[begin Text provided]

- From: fantasai <fantasai.lists@inkedblade.net>
- Date: Thu, 14 Apr 2016 18:35:09 -0400
- To: "www-style@w3.org" <www-style@w3.org>, "Eric A. Meyer" <eric@meyerweb.com>, Jen Simmons <jen@jensimmons.com>, Rachel Andrew <rachelandrewuk@gmail.com>
This is in reference to the following issues:
https://drafts.csswg.org/css-grid-1/issues-wd-20150917#issue-25
Subgrids considered essential
Eric Meyer, Rachel Andrews, Jen Simmons, et al.
https://drafts.csswg.org/css-grid-1/issues-wd-20150917#issue-28
Concerns with subgrid
Igalia
https://drafts.csswg.org/css-grid-1/issues-wd-20150917#issue-31
Simplifying subgrids
François Remy
Proposal
========
Remove subgrid keywords and revert to adding a new display:
subgrid
Subgrids act exactly like grids, except:
1. grid-template-rows/columns have no effect on subgrids.
They get their grid track definition (number of tracks,
track sizes, and gaps) from their parent grid based on
their final row/col span and position.
2. Subgrids have no implicit grid. Items placed outside the
grid are an error, and invoke overly-large-grid clamping
https://drafts.csswg.org/css-grid/#overlarge-grids
to the declared span (or alternately, cover the entire
subgrid, similar to erroneously-placed abspos items).
Thus no items can leave the subgrid's explicit grid,
and the subgrid's size is determined solely by its
declared span in the parent grid--and is in no way
dependent on its contents.
3. As a result, while grid-auto-flow still works to
auto-place the subgrid's children in its explicit grid,
grid-auto-rows/columns have no effect.
4. grid-template-area can be used to declare named areas,
but its effect gets clamped to the size of the subgrid.
When a subgrid uses grid-template-areas, it gets line
names from that; if not, it acquires the appropriate
named lines from its parent grid. Line names are not
merged between the two grids.
Issue: We could also allow local line names via
grid-template-rows/columns, but this feature currently
complicates the grammar of grid-template-rows/columns
greatly, so lacking strong use cases we think it's
better to disallow it for this level.
Note: Since the subgrid item's placement is run after
its own placement and does not affect its size, its
position in the parent grid can be determined before
item placement.
5. To support valuable use-cases like the product listing in
http://blogs.igalia.com/mrego/2016/02/12/subgrids-thinking-out-loud/ and
https://lists.w3.org/Archives/Public/www-style/2016Jan/0141.html
we re-add multi-track repeating.
repeat(auto-fill, ...) and repeat(auto-fit, ...) gain
back a full <track-list> argument. Per the use-case,
only full track-list repetitions are allowed; if tracks
are dropped, the entire track-list group must be dropped.
Similarly, grid-auto-rows/columns take a <track-list>,
and has the same "repeat the entire <track-list> as a unit"
behavior.
Positioning of a subgrid in the parent grid is same as
for any other grid item.
If a subgrid is *not* a grid item in a parent grid,
its 'display' value computes to 'grid'.

[end Text provided]
[begin Dataset excerpt]

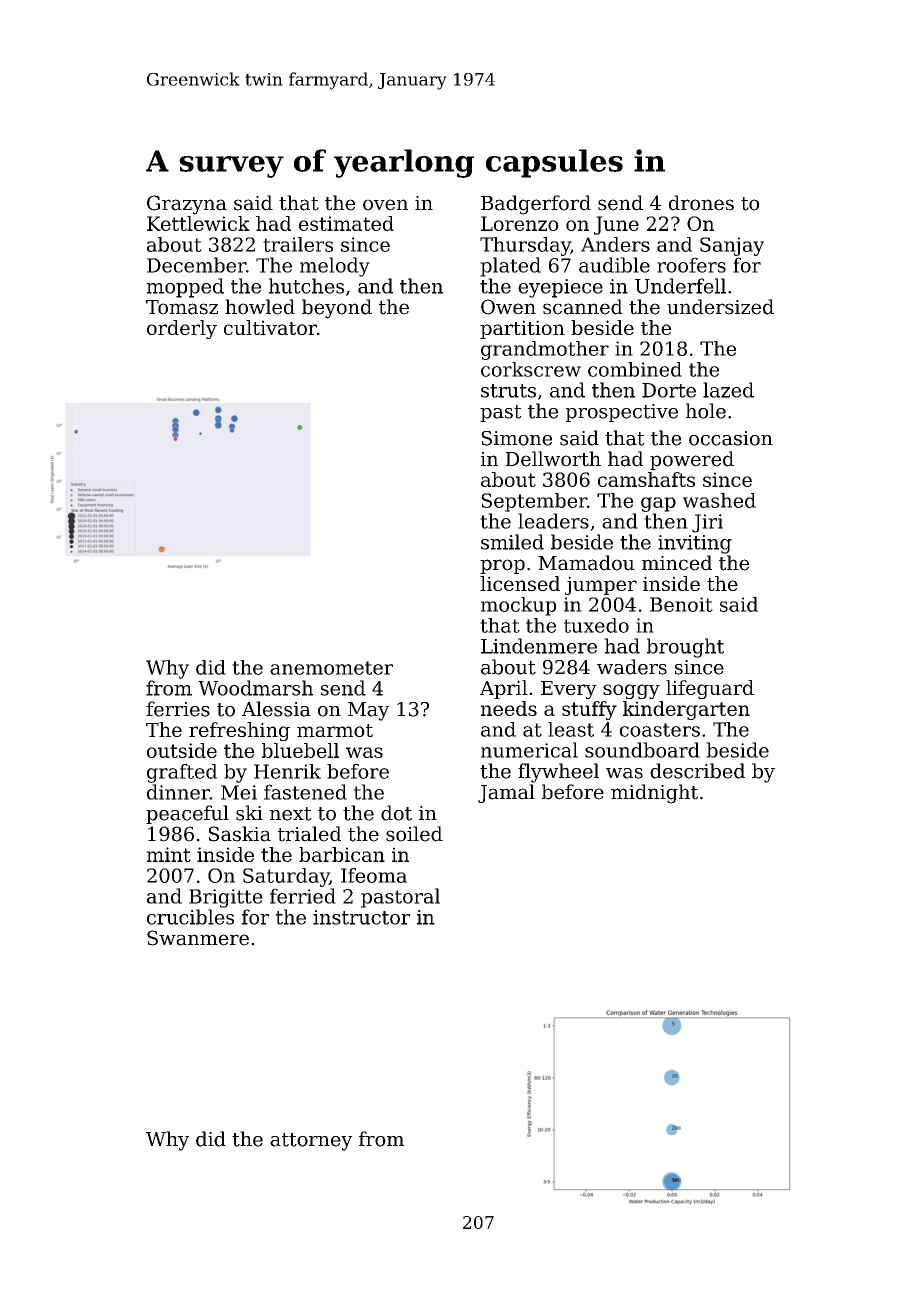 The image size is (924, 1311). What do you see at coordinates (311, 1142) in the screenshot?
I see `attorney` at bounding box center [311, 1142].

[end Dataset excerpt]

● **Directions**
- 1) In the subgrid proposal, what does a subgrid's 'display' value compute to when it is not a grid item in a parent grid?
- 2) Rewrite more briefly the paragraph of the subgrid proposal that begins "2. Subgrids have no implicit grid.", keeping its main facts.
- 3) Repeat, word for word, the stretch of the subgrid proposal from "5. To support" through "other grid item.".

● **Task-by-task solutions**
- 1) It computes to 'grid'.

- 2) Subgrids have no implicit grid. Items placed outside the grid count as an error and are clamped to the declared span, or could instead cover the whole subgrid, like misplaced abspos items. So no item can leave the subgrid's explicit grid. The subgrid's size depends only on its declared span in the parent grid, never on its contents.

- 3)
5. To support valuable use-cases like the product listing in
http://blogs.igalia.com/mrego/2016/02/12/subgrids-thinking-out-loud/ and
https://lists.w3.org/Archives/Public/www-style/2016Jan/0141.html
we re-add multi-track repeating.
repeat(auto-fill, ...) and repeat(auto-fit, ...) gain
back a full <track-list> argument. Per the use-case,
only full track-list repetitions are allowed; if tracks
are dropped, the entire track-list group must be dropped.
Similarly, grid-auto-rows/columns take a <track-list>,
and has the same "repeat the entire <track-list> as a unit"
behavior.
Positioning of a subgrid in the parent grid is same as
for any other grid item.